## SHORT TASK
Rewrite the lines below, swapping every "GUI agent" for "desktop agent" and keeping all else the same.

## DATASET ENTRIES
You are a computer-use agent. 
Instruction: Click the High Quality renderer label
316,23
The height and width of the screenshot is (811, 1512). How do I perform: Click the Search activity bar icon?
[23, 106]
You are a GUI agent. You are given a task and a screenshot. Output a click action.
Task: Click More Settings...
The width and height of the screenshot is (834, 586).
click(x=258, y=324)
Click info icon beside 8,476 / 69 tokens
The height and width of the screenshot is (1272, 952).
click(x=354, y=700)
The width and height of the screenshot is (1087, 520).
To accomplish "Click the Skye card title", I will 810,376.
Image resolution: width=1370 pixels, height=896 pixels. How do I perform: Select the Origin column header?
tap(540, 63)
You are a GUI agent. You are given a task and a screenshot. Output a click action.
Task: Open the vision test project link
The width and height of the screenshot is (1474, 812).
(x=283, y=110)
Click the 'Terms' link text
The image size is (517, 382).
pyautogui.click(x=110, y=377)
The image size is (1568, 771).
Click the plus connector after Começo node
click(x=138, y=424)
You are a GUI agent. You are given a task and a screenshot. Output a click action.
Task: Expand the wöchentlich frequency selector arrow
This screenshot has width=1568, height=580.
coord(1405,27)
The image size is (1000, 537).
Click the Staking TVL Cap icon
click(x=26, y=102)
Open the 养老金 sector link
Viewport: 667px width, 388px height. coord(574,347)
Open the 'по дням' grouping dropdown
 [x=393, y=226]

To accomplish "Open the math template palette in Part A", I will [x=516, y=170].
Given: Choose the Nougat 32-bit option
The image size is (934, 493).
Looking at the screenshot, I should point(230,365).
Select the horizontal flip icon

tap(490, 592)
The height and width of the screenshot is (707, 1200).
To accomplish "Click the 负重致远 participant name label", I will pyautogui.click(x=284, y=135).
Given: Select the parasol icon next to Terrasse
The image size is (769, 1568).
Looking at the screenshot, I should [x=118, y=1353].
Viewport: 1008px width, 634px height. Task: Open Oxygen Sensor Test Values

## THE REPLY
You are a computer-use agent. 
Instruction: Click the High Quality renderer label
316,23
The height and width of the screenshot is (811, 1512). How do I perform: Click the Search activity bar icon?
[23, 106]
You are a desktop agent. You are given a task and a screenshot. Output a click action.
Task: Click More Settings...
The width and height of the screenshot is (834, 586).
click(x=258, y=324)
Click info icon beside 8,476 / 69 tokens
The height and width of the screenshot is (1272, 952).
click(x=354, y=700)
The width and height of the screenshot is (1087, 520).
To accomplish "Click the Skye card title", I will 810,376.
Image resolution: width=1370 pixels, height=896 pixels. How do I perform: Select the Origin column header?
tap(540, 63)
You are a desktop agent. You are given a task and a screenshot. Output a click action.
Task: Open the vision test project link
The width and height of the screenshot is (1474, 812).
(x=283, y=110)
Click the 'Terms' link text
The image size is (517, 382).
pyautogui.click(x=110, y=377)
The image size is (1568, 771).
Click the plus connector after Começo node
click(x=138, y=424)
You are a desktop agent. You are given a task and a screenshot. Output a click action.
Task: Expand the wöchentlich frequency selector arrow
This screenshot has width=1568, height=580.
coord(1405,27)
The image size is (1000, 537).
Click the Staking TVL Cap icon
click(x=26, y=102)
Open the 养老金 sector link
Viewport: 667px width, 388px height. coord(574,347)
Open the 'по дням' grouping dropdown
 [x=393, y=226]

To accomplish "Open the math template palette in Part A", I will [x=516, y=170].
Given: Choose the Nougat 32-bit option
The image size is (934, 493).
Looking at the screenshot, I should point(230,365).
Select the horizontal flip icon

tap(490, 592)
The height and width of the screenshot is (707, 1200).
To accomplish "Click the 负重致远 participant name label", I will pyautogui.click(x=284, y=135).
Given: Select the parasol icon next to Terrasse
The image size is (769, 1568).
Looking at the screenshot, I should [x=118, y=1353].
Viewport: 1008px width, 634px height. Task: Open Oxygen Sensor Test Values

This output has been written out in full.